= EXERCISE INPUT =
———

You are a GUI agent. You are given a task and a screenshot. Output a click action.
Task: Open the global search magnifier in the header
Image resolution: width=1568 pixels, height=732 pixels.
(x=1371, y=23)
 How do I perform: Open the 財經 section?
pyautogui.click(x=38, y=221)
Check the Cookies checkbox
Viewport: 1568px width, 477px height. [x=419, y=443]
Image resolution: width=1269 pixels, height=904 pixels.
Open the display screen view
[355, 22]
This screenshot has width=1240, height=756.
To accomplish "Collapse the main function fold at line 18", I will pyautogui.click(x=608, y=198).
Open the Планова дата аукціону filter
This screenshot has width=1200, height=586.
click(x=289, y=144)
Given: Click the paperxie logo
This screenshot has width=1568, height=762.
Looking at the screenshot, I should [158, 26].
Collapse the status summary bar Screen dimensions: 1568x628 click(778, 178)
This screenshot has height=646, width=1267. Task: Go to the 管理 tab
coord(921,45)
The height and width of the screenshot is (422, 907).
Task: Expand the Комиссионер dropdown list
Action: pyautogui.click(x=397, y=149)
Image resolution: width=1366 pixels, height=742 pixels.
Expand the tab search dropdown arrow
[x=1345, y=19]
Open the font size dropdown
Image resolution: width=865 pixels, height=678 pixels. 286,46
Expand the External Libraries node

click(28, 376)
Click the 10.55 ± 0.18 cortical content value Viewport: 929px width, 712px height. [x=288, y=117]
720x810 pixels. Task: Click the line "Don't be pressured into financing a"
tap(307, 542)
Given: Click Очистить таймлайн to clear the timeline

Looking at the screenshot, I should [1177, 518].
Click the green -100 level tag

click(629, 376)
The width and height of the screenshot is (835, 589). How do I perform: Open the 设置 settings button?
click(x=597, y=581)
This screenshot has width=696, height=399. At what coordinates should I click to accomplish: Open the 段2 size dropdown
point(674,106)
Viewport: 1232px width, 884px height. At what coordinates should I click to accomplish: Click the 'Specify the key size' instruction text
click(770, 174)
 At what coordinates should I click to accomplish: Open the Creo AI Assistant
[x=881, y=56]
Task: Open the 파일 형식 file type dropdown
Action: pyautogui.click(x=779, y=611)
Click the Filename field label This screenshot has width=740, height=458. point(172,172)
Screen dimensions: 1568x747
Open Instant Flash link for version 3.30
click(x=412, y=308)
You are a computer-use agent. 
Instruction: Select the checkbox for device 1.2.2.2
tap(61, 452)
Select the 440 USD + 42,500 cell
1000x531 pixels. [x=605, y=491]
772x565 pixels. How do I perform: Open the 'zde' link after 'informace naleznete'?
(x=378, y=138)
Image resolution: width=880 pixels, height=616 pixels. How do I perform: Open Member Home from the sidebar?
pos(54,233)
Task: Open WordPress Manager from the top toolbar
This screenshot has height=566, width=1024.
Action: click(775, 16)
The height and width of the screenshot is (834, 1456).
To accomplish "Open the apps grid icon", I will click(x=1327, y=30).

———

= TASK TO CARRY OUT =
Copy out every line of the data above, exactly as given.

= ANSWER SPACE =
You are a GUI agent. You are given a task and a screenshot. Output a click action.
Task: Open the global search magnifier in the header
Image resolution: width=1568 pixels, height=732 pixels.
(x=1371, y=23)
 How do I perform: Open the 財經 section?
pyautogui.click(x=38, y=221)
Check the Cookies checkbox
Viewport: 1568px width, 477px height. [x=419, y=443]
Image resolution: width=1269 pixels, height=904 pixels.
Open the display screen view
[355, 22]
This screenshot has width=1240, height=756.
To accomplish "Collapse the main function fold at line 18", I will pyautogui.click(x=608, y=198).
Open the Планова дата аукціону filter
This screenshot has width=1200, height=586.
click(x=289, y=144)
Given: Click the paperxie logo
This screenshot has width=1568, height=762.
Looking at the screenshot, I should [158, 26].
Collapse the status summary bar Screen dimensions: 1568x628 click(778, 178)
This screenshot has height=646, width=1267. Task: Go to the 管理 tab
coord(921,45)
The height and width of the screenshot is (422, 907).
Task: Expand the Комиссионер dropdown list
Action: pyautogui.click(x=397, y=149)
Image resolution: width=1366 pixels, height=742 pixels.
Expand the tab search dropdown arrow
[x=1345, y=19]
Open the font size dropdown
Image resolution: width=865 pixels, height=678 pixels. 286,46
Expand the External Libraries node

click(28, 376)
Click the 10.55 ± 0.18 cortical content value Viewport: 929px width, 712px height. [x=288, y=117]
720x810 pixels. Task: Click the line "Don't be pressured into financing a"
tap(307, 542)
Given: Click Очистить таймлайн to clear the timeline

Looking at the screenshot, I should [1177, 518].
Click the green -100 level tag

click(629, 376)
The width and height of the screenshot is (835, 589). How do I perform: Open the 设置 settings button?
click(x=597, y=581)
This screenshot has width=696, height=399. At what coordinates should I click to accomplish: Open the 段2 size dropdown
point(674,106)
Viewport: 1232px width, 884px height. At what coordinates should I click to accomplish: Click the 'Specify the key size' instruction text
click(770, 174)
 At what coordinates should I click to accomplish: Open the Creo AI Assistant
[x=881, y=56]
Task: Open the 파일 형식 file type dropdown
Action: pyautogui.click(x=779, y=611)
Click the Filename field label This screenshot has width=740, height=458. point(172,172)
Screen dimensions: 1568x747
Open Instant Flash link for version 3.30
click(x=412, y=308)
You are a computer-use agent. 
Instruction: Select the checkbox for device 1.2.2.2
tap(61, 452)
Select the 440 USD + 42,500 cell
1000x531 pixels. [x=605, y=491]
772x565 pixels. How do I perform: Open the 'zde' link after 'informace naleznete'?
(x=378, y=138)
Image resolution: width=880 pixels, height=616 pixels. How do I perform: Open Member Home from the sidebar?
pos(54,233)
Task: Open WordPress Manager from the top toolbar
This screenshot has height=566, width=1024.
Action: click(775, 16)
The height and width of the screenshot is (834, 1456).
To accomplish "Open the apps grid icon", I will click(x=1327, y=30).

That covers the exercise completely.